HOW TO COMPLETE THIS TASK>
All records below must be retyped exactly.

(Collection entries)
= = = = =

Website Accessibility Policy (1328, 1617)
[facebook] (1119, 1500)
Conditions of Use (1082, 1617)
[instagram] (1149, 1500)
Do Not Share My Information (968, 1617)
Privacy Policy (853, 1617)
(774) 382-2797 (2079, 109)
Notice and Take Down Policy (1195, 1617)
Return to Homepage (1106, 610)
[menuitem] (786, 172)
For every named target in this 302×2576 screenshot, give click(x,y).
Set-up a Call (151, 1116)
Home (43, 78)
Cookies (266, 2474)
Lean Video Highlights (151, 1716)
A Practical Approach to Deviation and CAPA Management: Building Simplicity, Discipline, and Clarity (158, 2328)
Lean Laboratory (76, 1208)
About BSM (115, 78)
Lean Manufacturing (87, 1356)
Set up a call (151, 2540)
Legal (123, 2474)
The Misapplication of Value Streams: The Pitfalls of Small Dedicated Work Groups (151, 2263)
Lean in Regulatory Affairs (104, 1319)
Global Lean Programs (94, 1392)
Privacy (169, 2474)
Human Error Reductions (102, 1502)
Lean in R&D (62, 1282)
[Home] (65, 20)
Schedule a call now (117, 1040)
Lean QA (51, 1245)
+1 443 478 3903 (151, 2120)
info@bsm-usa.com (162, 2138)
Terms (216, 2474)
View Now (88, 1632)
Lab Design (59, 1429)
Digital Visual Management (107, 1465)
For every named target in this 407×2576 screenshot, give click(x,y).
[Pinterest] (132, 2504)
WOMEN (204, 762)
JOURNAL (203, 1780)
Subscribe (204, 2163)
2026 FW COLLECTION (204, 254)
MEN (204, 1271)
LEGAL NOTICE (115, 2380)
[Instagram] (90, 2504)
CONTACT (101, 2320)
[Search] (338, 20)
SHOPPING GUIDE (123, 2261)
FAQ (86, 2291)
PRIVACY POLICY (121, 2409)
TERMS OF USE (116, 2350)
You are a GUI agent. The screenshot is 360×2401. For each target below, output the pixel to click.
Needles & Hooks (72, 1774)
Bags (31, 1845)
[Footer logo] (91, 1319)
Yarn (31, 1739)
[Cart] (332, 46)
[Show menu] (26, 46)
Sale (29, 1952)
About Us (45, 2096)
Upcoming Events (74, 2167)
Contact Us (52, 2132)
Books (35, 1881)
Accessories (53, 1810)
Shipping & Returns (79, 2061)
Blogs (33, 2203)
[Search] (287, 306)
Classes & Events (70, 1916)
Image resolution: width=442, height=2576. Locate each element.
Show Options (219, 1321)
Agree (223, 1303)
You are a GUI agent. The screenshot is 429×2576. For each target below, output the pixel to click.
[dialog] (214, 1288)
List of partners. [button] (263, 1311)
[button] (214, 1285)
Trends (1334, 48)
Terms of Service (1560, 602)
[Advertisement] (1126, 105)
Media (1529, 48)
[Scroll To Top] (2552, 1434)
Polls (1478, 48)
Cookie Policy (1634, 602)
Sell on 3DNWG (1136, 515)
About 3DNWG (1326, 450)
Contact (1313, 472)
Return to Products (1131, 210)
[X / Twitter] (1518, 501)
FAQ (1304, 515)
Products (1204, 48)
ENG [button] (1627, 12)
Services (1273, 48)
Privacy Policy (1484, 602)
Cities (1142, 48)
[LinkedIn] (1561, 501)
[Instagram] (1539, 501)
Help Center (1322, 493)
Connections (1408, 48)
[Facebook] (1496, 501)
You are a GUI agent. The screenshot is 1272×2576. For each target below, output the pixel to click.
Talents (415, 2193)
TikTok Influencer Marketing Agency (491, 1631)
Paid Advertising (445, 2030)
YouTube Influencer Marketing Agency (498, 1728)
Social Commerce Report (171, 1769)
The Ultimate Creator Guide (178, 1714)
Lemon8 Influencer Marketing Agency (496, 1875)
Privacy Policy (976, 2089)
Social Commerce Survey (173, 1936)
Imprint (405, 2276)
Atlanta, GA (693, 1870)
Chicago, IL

= = = = =

EXERCISE RESPONSE>
Website Accessibility Policy (1328, 1617)
[facebook] (1119, 1500)
Conditions of Use (1082, 1617)
[instagram] (1149, 1500)
Do Not Share My Information (968, 1617)
Privacy Policy (853, 1617)
(774) 382-2797 (2079, 109)
Notice and Take Down Policy (1195, 1617)
Return to Homepage (1106, 610)
[menuitem] (786, 172)
For every named target in this 302×2576 screenshot, give click(x,y).
Set-up a Call (151, 1116)
Home (43, 78)
Cookies (266, 2474)
Lean Video Highlights (151, 1716)
A Practical Approach to Deviation and CAPA Management: Building Simplicity, Discipline, and Clarity (158, 2328)
Lean Laboratory (76, 1208)
About BSM (115, 78)
Lean Manufacturing (87, 1356)
Set up a call (151, 2540)
Legal (123, 2474)
The Misapplication of Value Streams: The Pitfalls of Small Dedicated Work Groups (151, 2263)
Lean in Regulatory Affairs (104, 1319)
Global Lean Programs (94, 1392)
Privacy (169, 2474)
Human Error Reductions (102, 1502)
Lean in R&D (62, 1282)
[Home] (65, 20)
Schedule a call now (117, 1040)
Lean QA (51, 1245)
+1 443 478 3903 (151, 2120)
info@bsm-usa.com (162, 2138)
Terms (216, 2474)
View Now (88, 1632)
Lab Design (59, 1429)
Digital Visual Management (107, 1465)
For every named target in this 407×2576 screenshot, give click(x,y).
[Pinterest] (132, 2504)
WOMEN (204, 762)
JOURNAL (203, 1780)
Subscribe (204, 2163)
2026 FW COLLECTION (204, 254)
MEN (204, 1271)
LEGAL NOTICE (115, 2380)
[Instagram] (90, 2504)
CONTACT (101, 2320)
[Search] (338, 20)
SHOPPING GUIDE (123, 2261)
FAQ (86, 2291)
PRIVACY POLICY (121, 2409)
TERMS OF USE (116, 2350)
You are a GUI agent. The screenshot is 360×2401. For each target below, output the pixel to click.
Needles & Hooks (72, 1774)
Bags (31, 1845)
[Footer logo] (91, 1319)
Yarn (31, 1739)
[Cart] (332, 46)
[Show menu] (26, 46)
Sale (29, 1952)
About Us (45, 2096)
Upcoming Events (74, 2167)
Contact Us (52, 2132)
Books (35, 1881)
Accessories (53, 1810)
Shipping & Returns (79, 2061)
Blogs (33, 2203)
[Search] (287, 306)
Classes & Events (70, 1916)
Image resolution: width=442, height=2576. Locate each element.
Show Options (219, 1321)
Agree (223, 1303)
You are a GUI agent. The screenshot is 429×2576. For each target below, output the pixel to click.
[dialog] (214, 1288)
List of partners. [button] (263, 1311)
[button] (214, 1285)
Trends (1334, 48)
Terms of Service (1560, 602)
[Advertisement] (1126, 105)
Media (1529, 48)
[Scroll To Top] (2552, 1434)
Polls (1478, 48)
Cookie Policy (1634, 602)
Sell on 3DNWG (1136, 515)
About 3DNWG (1326, 450)
Contact (1313, 472)
Return to Products (1131, 210)
[X / Twitter] (1518, 501)
FAQ (1304, 515)
Products (1204, 48)
ENG [button] (1627, 12)
Services (1273, 48)
Privacy Policy (1484, 602)
Cities (1142, 48)
[LinkedIn] (1561, 501)
[Instagram] (1539, 501)
Help Center (1322, 493)
Connections (1408, 48)
[Facebook] (1496, 501)
You are a GUI agent. The screenshot is 1272×2576. For each target below, output the pixel to click.
Talents (415, 2193)
TikTok Influencer Marketing Agency (491, 1631)
Paid Advertising (445, 2030)
YouTube Influencer Marketing Agency (498, 1728)
Social Commerce Report (171, 1769)
The Ultimate Creator Guide (178, 1714)
Lemon8 Influencer Marketing Agency (496, 1875)
Privacy Policy (976, 2089)
Social Commerce Survey (173, 1936)
Imprint (405, 2276)
Atlanta, GA (693, 1870)
Chicago, IL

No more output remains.